**Task to carry out**: Your answer should hold every line of the records below that contains the string "header".
Information shown: Begin
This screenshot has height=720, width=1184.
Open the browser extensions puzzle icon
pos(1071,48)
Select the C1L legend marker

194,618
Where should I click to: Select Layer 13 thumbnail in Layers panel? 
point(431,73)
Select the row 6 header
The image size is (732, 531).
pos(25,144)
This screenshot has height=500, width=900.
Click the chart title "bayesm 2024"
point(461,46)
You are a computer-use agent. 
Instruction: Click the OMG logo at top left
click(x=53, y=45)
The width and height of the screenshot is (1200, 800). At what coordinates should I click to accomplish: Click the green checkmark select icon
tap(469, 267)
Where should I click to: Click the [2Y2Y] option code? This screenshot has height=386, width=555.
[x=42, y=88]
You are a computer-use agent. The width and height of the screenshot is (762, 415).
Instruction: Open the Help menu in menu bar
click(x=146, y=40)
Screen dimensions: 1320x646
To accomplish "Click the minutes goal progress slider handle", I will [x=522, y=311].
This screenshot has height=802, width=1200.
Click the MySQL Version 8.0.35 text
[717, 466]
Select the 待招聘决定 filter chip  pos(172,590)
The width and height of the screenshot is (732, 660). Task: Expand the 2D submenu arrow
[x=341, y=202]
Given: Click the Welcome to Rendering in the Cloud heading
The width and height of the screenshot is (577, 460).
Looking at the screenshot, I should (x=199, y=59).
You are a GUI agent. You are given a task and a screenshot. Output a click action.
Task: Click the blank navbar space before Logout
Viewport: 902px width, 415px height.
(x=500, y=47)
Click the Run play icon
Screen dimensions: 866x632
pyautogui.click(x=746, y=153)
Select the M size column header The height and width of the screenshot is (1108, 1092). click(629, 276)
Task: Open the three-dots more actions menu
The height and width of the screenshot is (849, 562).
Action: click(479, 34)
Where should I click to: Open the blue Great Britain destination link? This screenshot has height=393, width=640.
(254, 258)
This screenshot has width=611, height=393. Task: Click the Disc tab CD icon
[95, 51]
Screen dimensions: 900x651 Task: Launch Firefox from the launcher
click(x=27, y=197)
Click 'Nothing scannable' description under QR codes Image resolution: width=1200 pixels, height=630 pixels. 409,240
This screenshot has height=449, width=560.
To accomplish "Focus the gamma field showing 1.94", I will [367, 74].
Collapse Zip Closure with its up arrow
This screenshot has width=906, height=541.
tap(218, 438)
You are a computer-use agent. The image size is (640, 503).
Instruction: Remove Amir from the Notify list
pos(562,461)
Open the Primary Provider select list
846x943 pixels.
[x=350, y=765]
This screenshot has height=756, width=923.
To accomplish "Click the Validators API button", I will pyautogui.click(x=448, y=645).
Information shown: End
**Result of the exercise**:
Select the row 6 header
Select the M size column header The height and width of the screenshot is (1108, 1092). click(629, 276)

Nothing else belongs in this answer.